A 16-year-old Afghan food vendor whose foot was blown off by a U.S. bomb lies in a decrepit hospital in Pakistan.

Published October 9, 2001 6:08PM (EDT)

There was no electricity in Hayathabad hospital, Peshawar, and Assadullah's ward was pitch-black and very hot. By the light of a cigarette lighter, I saw bloody bandages wrapped around the boy's arms and legs, and there was a large round bandaged stump where his left foot should have been.

According to Assadullah, 16, he is apparently one of the first victims of the raids on Afghanistan Sunday night. At the time, he had just taken a break from working at his French fries stand in Jalalabad when the town was hit by cruise missiles. "I was thrown 50 feet by the blast. When I woke up I was in Jalalabad hospital," he said. "My father had found me and taken me there."

Assadullah is apparently one of just a few casualties to make it over to the Pakistan side, and to Hayathabad hospital, though reports of civilian injuries dominated the day's news from the region. Four workers at a United Nations-funded mine-clearing operation just east of Kabul were killed, according to the U.N., the first independent confirmation of civilian deaths inside Afghanistan. Taliban representatives were claiming that civilian deaths from the first day of bombings ranged from 8 to 20.

According to Assadullah, the explosion ripped off his left foot and two fingers on his left hand. His right knee and foot were also badly wounded. He bit his lower lip as he described waking up in Jalalabad hospital on Monday. "In the morning I felt extremely lonely and scared. There were no doctors or nurses in the hospital. I felt totally alone."

By Monday afternoon his family had found a taxi willing to take Assadullah to the border, where, he said, his father had to plead with soldiers to let them enter Pakistan. Finally, Assadullah and his father were allowed through and made it to the hospital in Hayathabad, 35 miles from the border.

"My father is here with me but my mother and sisters are still in Afghanistan," he said. "I lay here and worry about them."

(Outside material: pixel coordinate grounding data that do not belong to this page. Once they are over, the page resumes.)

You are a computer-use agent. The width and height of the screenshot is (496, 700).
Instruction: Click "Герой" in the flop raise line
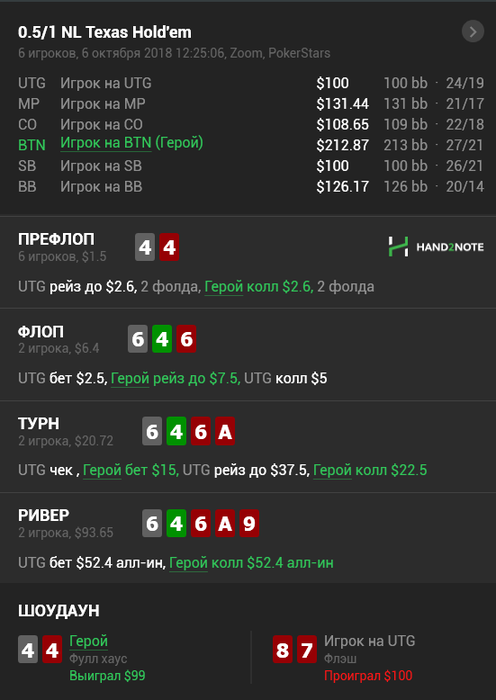point(130,379)
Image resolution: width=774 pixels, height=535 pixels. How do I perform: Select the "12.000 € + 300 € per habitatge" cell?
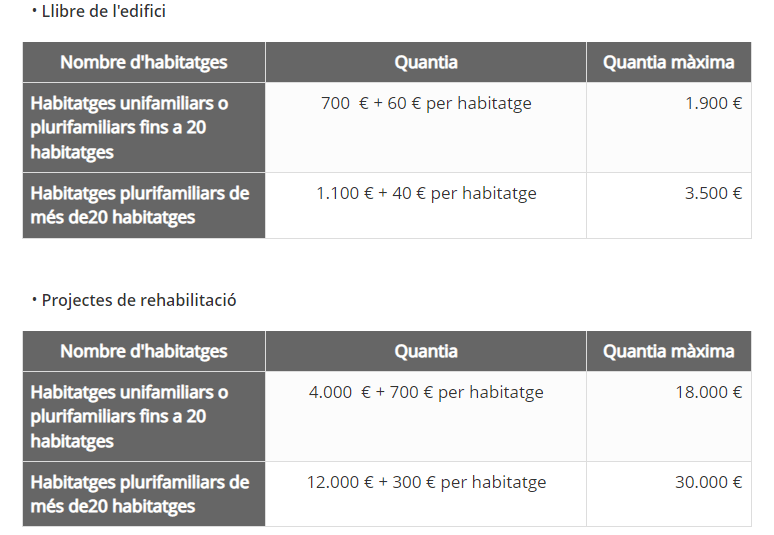click(426, 482)
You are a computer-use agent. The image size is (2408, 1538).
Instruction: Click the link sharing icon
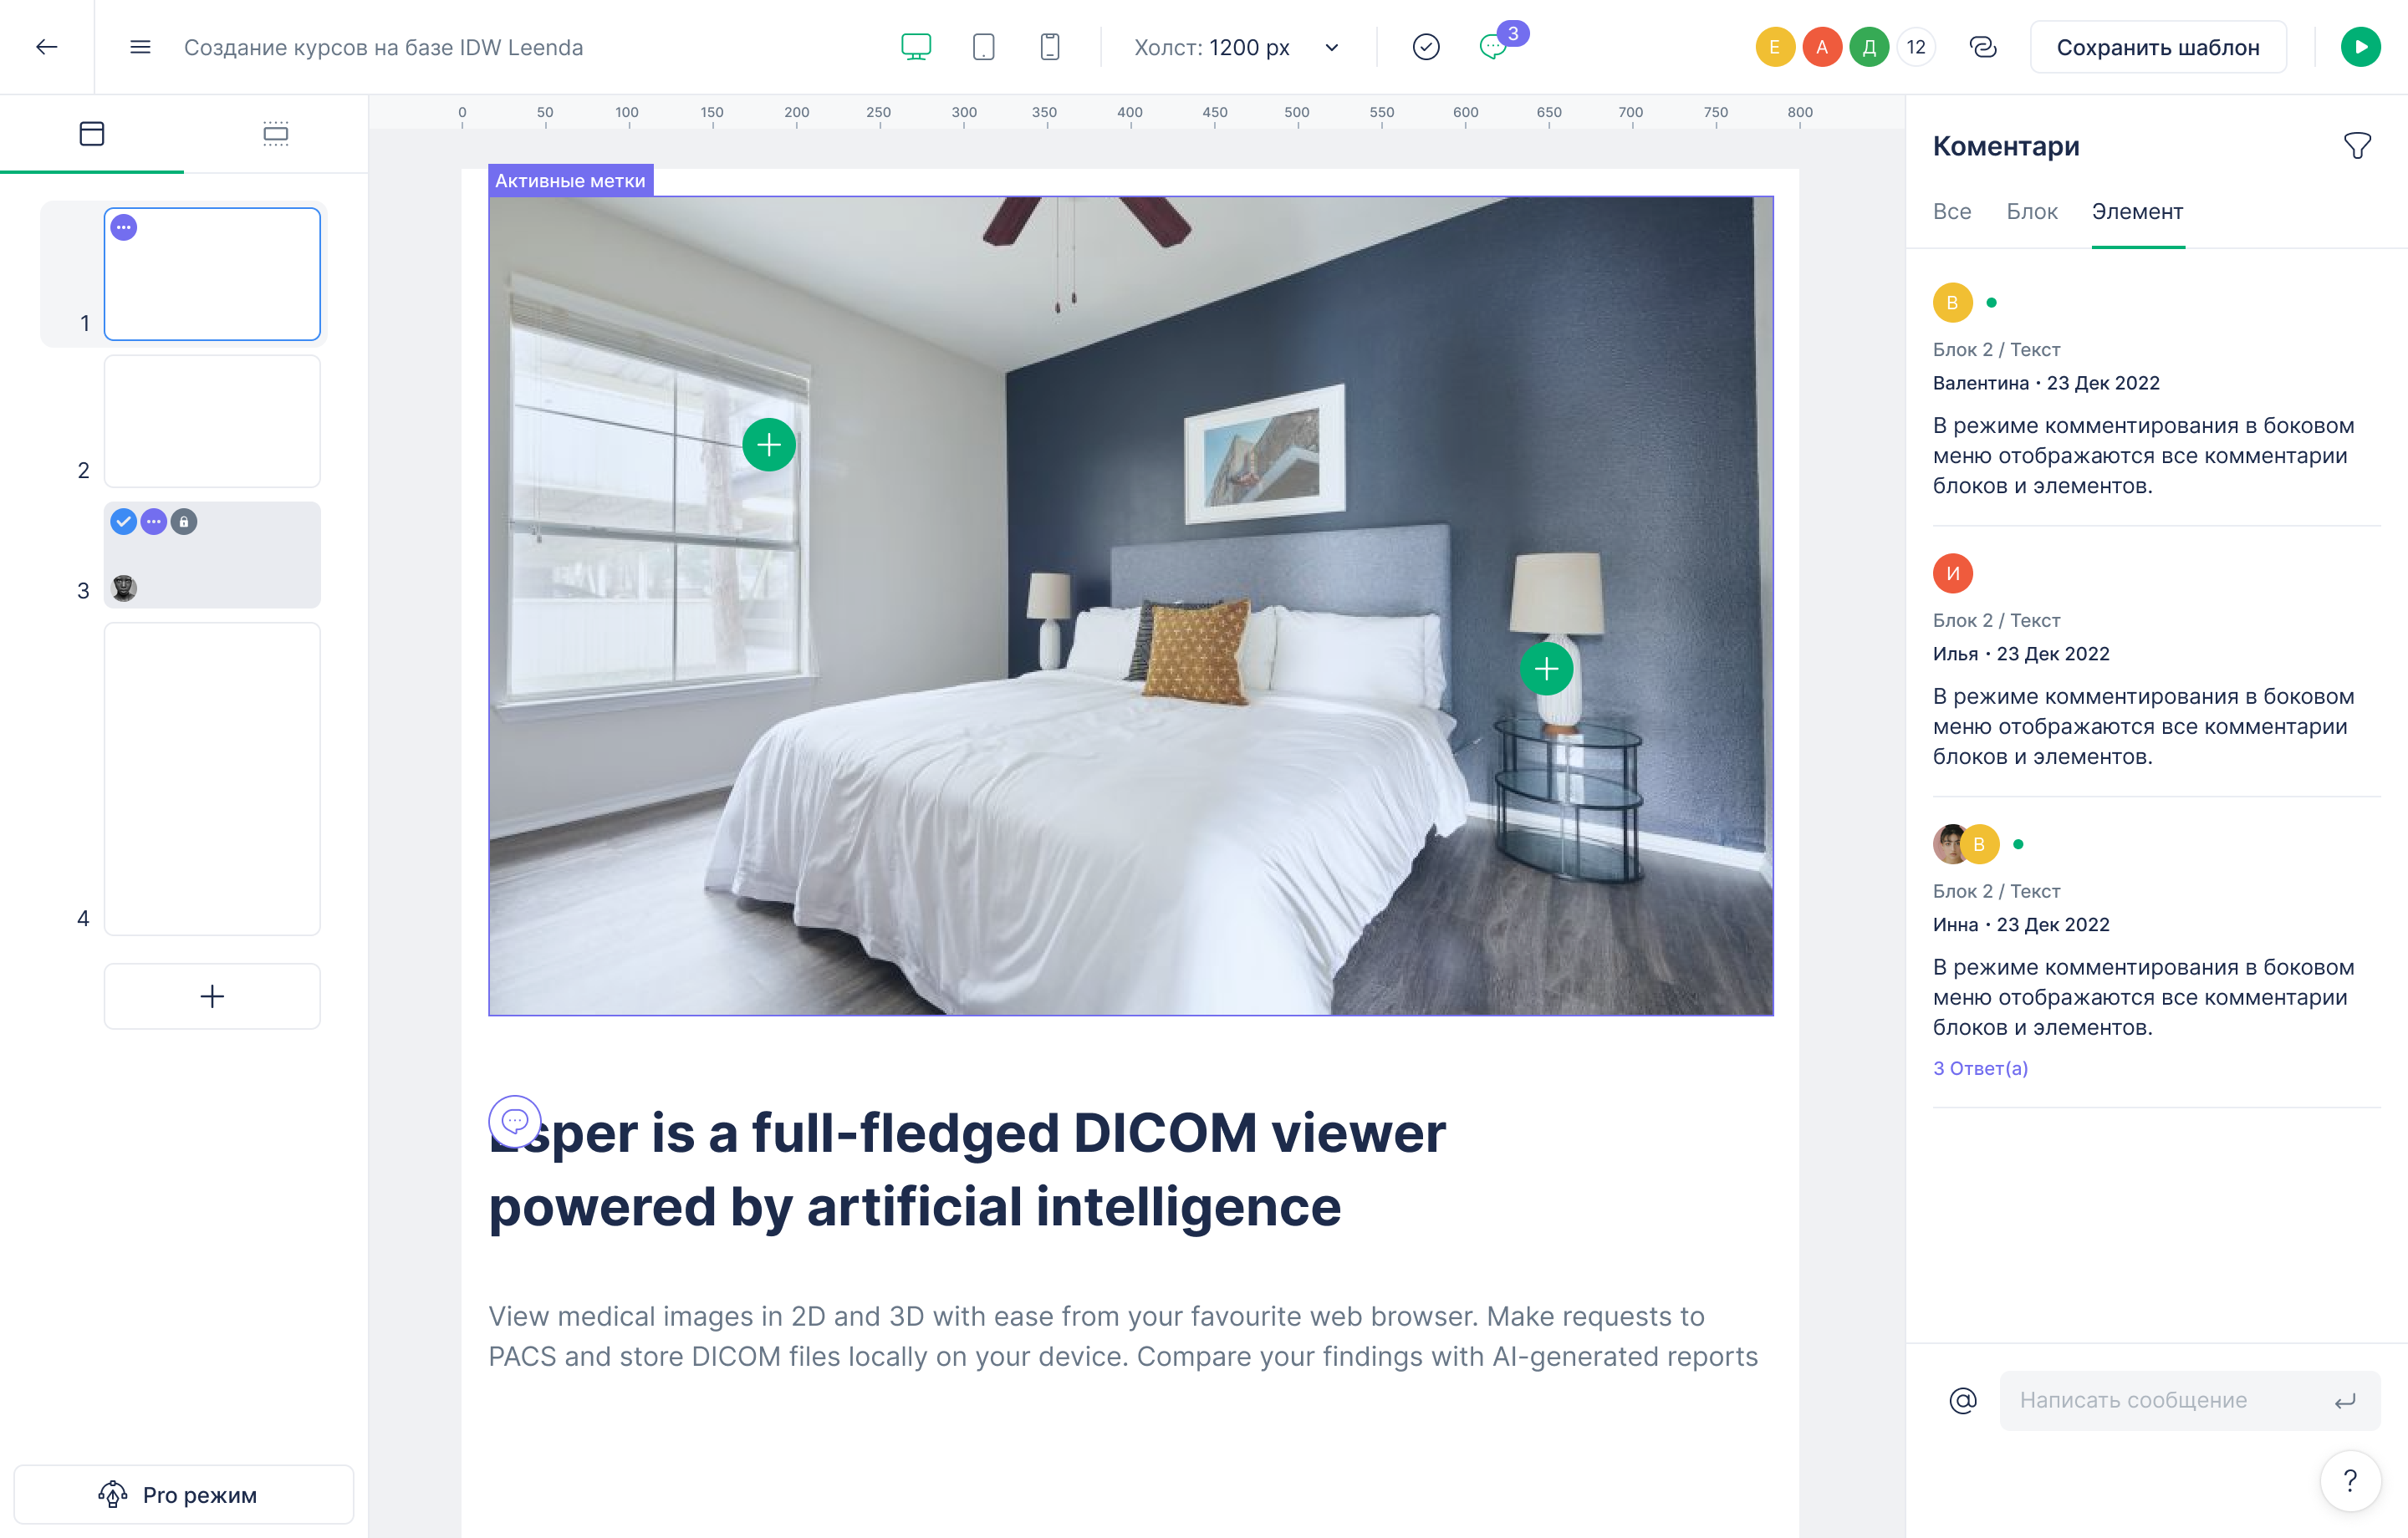(x=1982, y=47)
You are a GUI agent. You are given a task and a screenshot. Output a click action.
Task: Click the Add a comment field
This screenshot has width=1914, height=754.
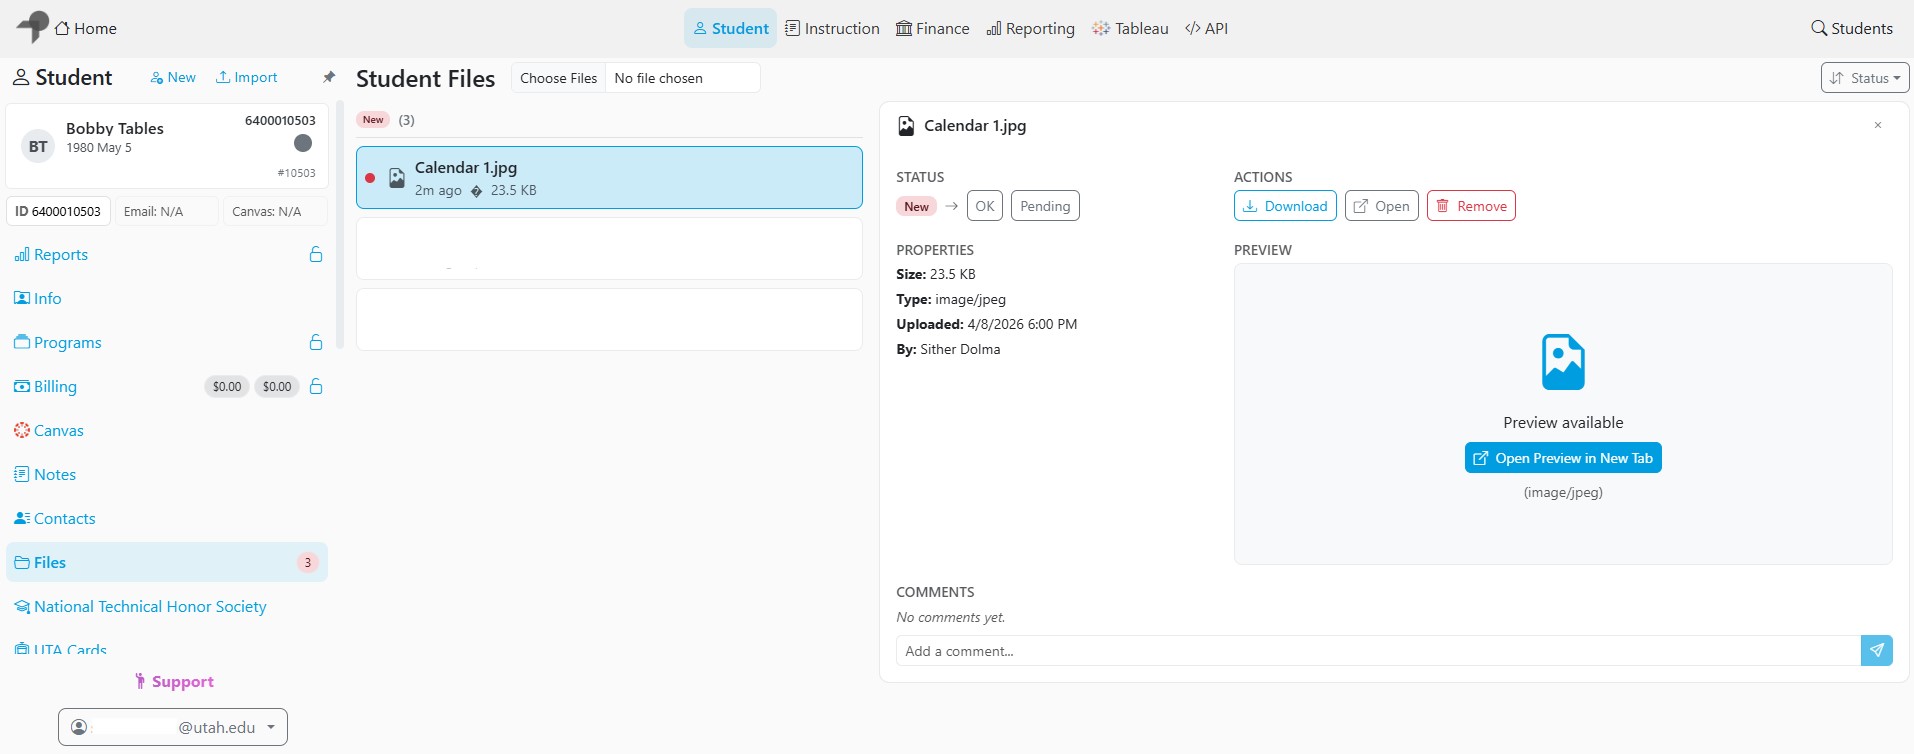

Hayathabad hospital is a decrepit and depressing place. Tonight the electricity was down, despite the fact that just half a mile away the neon signs were flashing outside the burger joints and boutiques frequented by Peshawar's middle classes. Some wards were lit with candles; in other wards -- like Assadullah's -- men lay in the dark as relatives fanned them with newspapers. There was little medical equipment and few doctors or nurses attended to the patients.

In the emergency ward, eight policemen surrounded a man with blood-caked bandages on his head and patches of dried blood on his face.Heavy chains shackled him onto the hospital trolley.

"Islam zinderbad! America murtzabad!" -- long live Islam, death to America -- he cried, thrashing his head from side to side.

The policemen said that the man had been found wandering Peshawar carrying a hand grenade. He escaped once, but the police recaptured him and beat him with their batons.

"Then we put the grenade in his mouth and asked him if we could pull out the pin," said one of the policemen.

In another stuffy hospital ward Mohammad Raza, 35, lay on his back with his shirt open, panting heavily and staring at the ceiling. His cousin, who had brought him to Pakistan on Monday, said that Raza had been getting out of his car at his farm near Jalalabad airport on the first night of the attacks when a bomb landed nearby. Some kind of debris or shrapnel had hit him in the neck.

"Now he is a full paraplegic, paralyzed from the neck down," his cousin said. "There's no chance of him ever walking or using his hands again. He doesn't want to speak to you himself because he is afraid he is dying."

Israralik Khan, a hospital dispensing chemist, said: "We don't know if more people will come, but we are prepared."


By Sean Kenny

Sean Kenny is a British freelance writer.